The very first scene of the video Centro Espacial Satelital de Colombia, by the art collective La Decanatura, depicts a mother cow slowly, even lovingly, stroking with her tongue a newborn calf, presumably her own. The landscape is pastoral and magnificent in its Arcadian calm, but for two uncanny architectural presences: two monumental satellite towers dating from the 1970s.

Perez oramas 1
La Decanatura. Centro Espacial Satelital de Colombia. Video still. 2015

The place is known as the Centro Espacial Satelital de Colombia (Satellite Space Center of Colombia) and, like many similar sites throughout Latin America, it was opened in the 1970s, specifically on March 25, 1970.

The video, introduced by two black-and-white photographs of the towers, was authored by a collective of young Colombian artists, La Decanatura (Elkin Calderón and Diego Piñeros), and presented among many works in the National Salon of Artists in Pereira.

I still have this video in mind. It is one of the strongest, most moving art pieces I have seen in recent months. It obliquely touches upon some of the issues that I have been personally interested in, both as a curator and as a poet. The experience of seeing it actually drew me to the writing of some verses, maybe a poem, as well as to the memory of some old, haunting readings, and to general thinking about the purpose (or purposelessness) of an initiative such as a trip by MoMA curators to Colombia within the frame of our Contemporary and Modern Art Perspectives initiative, C-MAP.
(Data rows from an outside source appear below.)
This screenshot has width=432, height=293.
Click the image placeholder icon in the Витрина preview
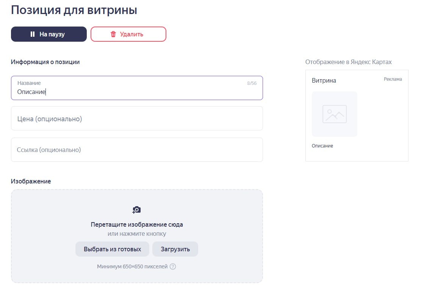[334, 114]
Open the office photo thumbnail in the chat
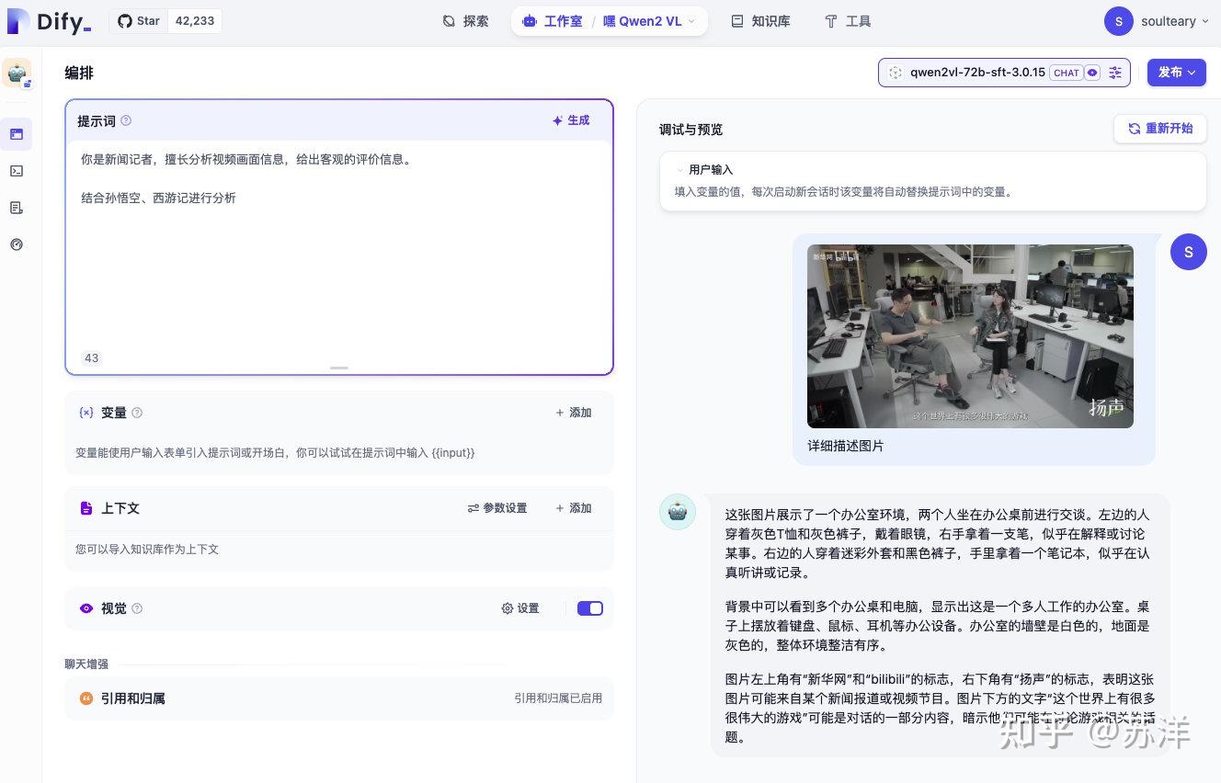1221x783 pixels. pos(970,335)
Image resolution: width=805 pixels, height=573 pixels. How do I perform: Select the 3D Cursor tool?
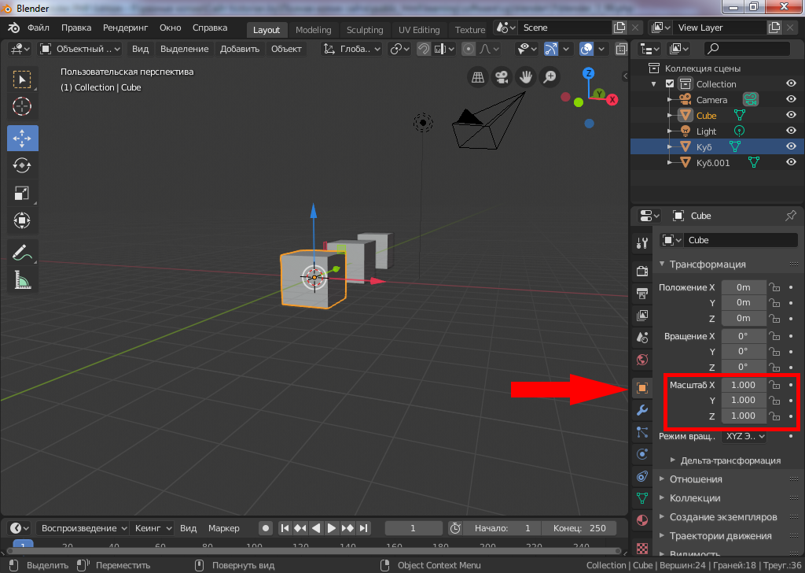point(22,106)
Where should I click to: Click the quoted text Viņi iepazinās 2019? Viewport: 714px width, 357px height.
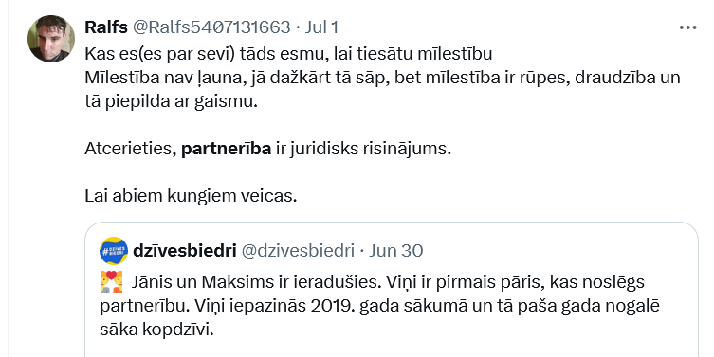[275, 306]
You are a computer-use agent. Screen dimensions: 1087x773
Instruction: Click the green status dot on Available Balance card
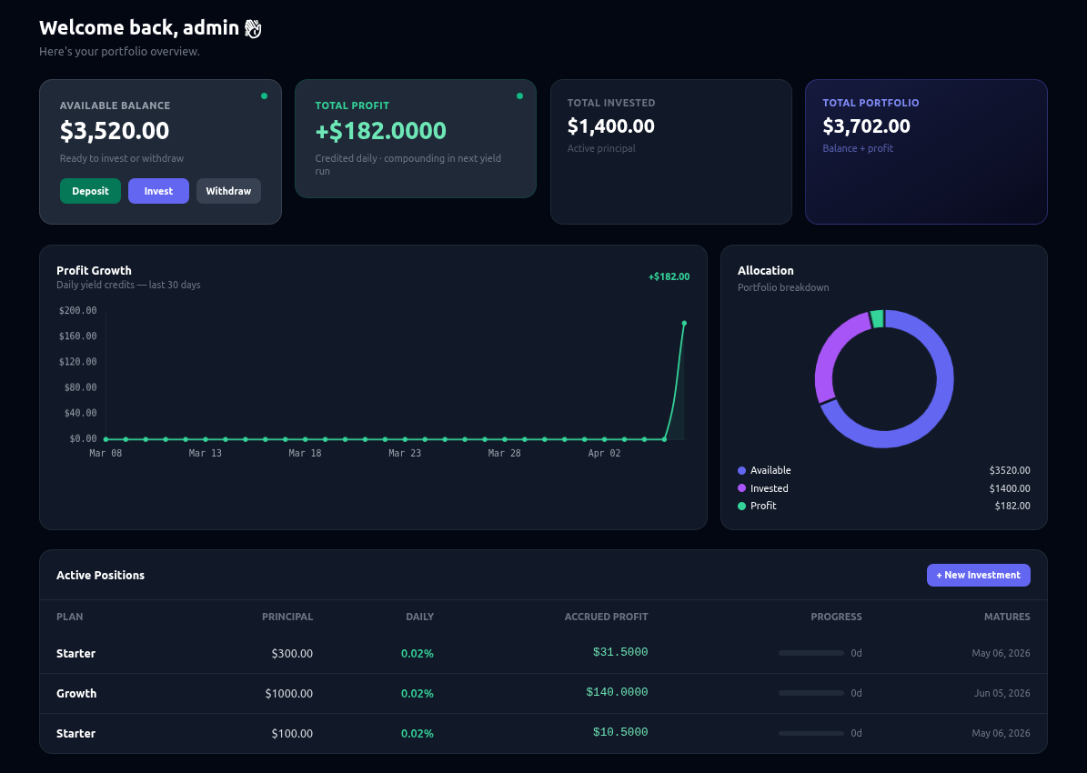tap(264, 95)
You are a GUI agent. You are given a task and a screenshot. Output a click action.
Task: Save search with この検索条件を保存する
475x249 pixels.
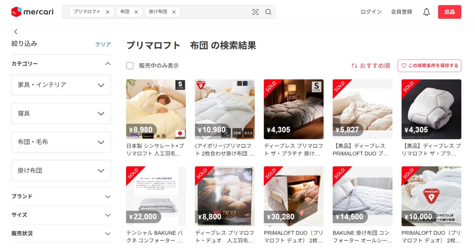[429, 66]
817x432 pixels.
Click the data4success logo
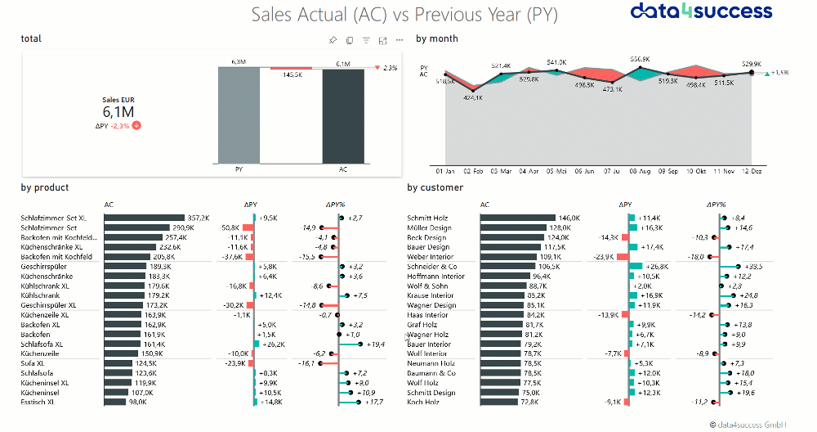[701, 11]
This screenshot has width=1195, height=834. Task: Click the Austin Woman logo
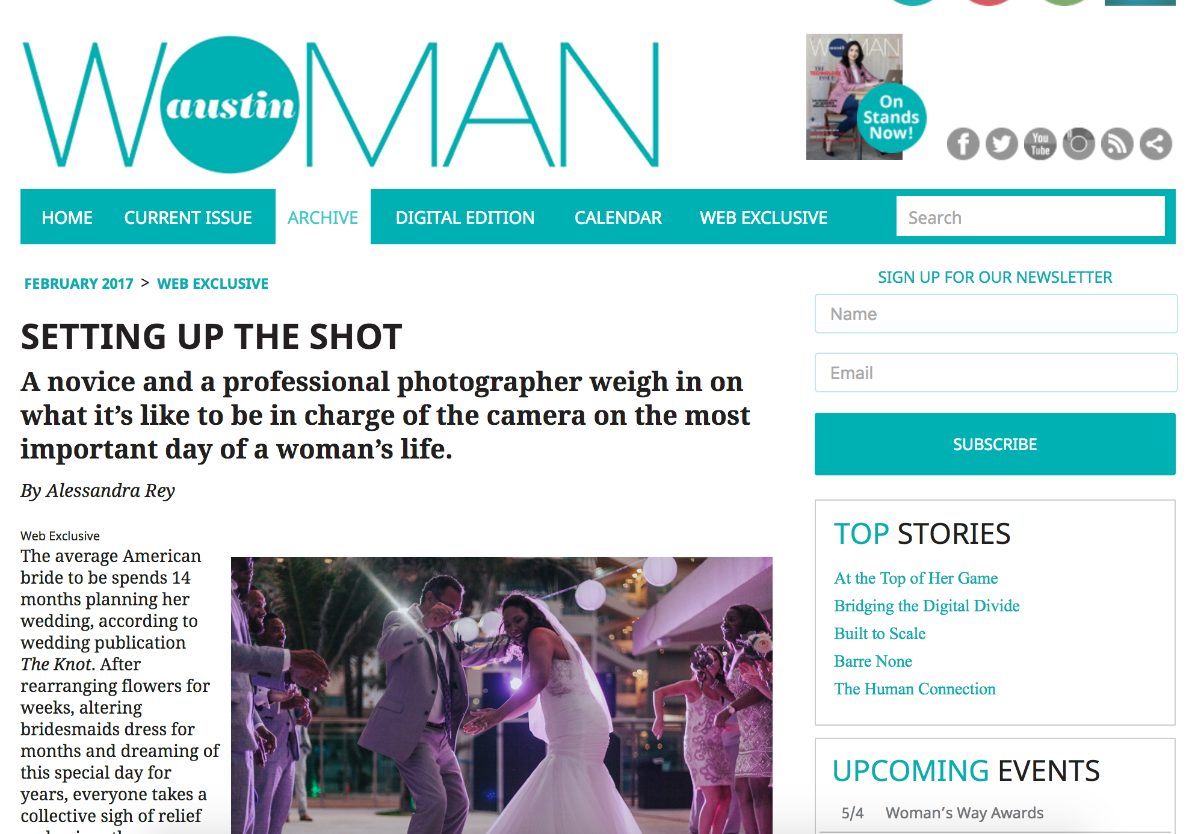[x=341, y=105]
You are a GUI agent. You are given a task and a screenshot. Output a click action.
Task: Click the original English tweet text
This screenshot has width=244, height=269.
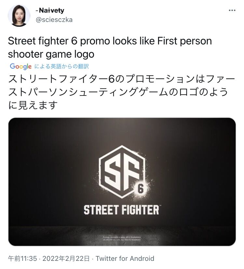tap(110, 48)
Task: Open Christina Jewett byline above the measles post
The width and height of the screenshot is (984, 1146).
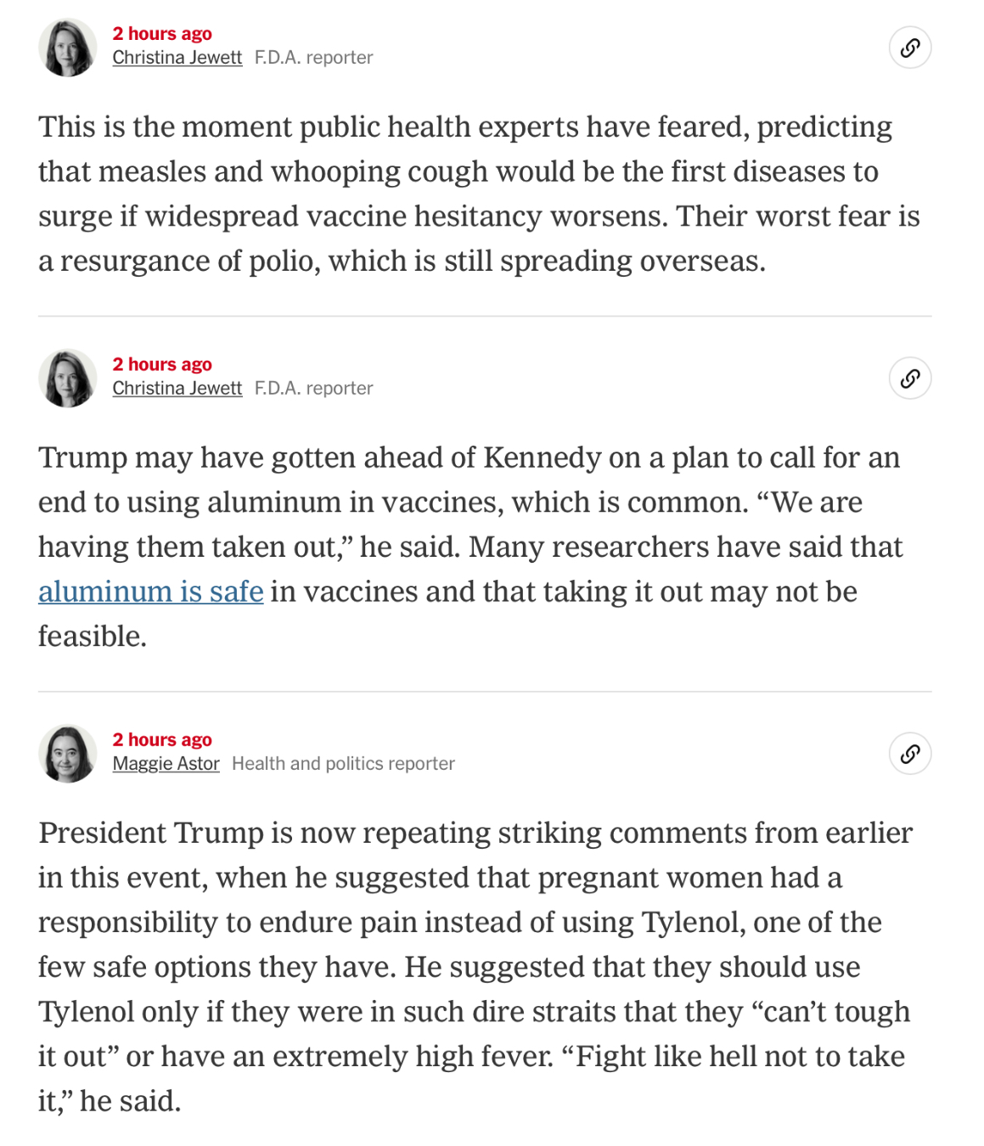Action: 177,58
Were we bound there with the expectation of discovering some (hidden) masterpieces? Do we really care about the history of a country such as Colombia—or for that matter about any other (relatively small) country in the Americas, or in the world? What is our position, as employees of a dominant, mainstream art institution, vis-à-vis the struggles and celebrations of national communities that are not planned to be part of the fairy tales embodied by our geniuses and artistic heroes? Could an institution such as MoMA be generous? Could an American, or for that matter international, curator working in the very axis of art power produce a critical perspective outside of a logic of power-will? What is a powerless art? A powerless Modernity: does it exist?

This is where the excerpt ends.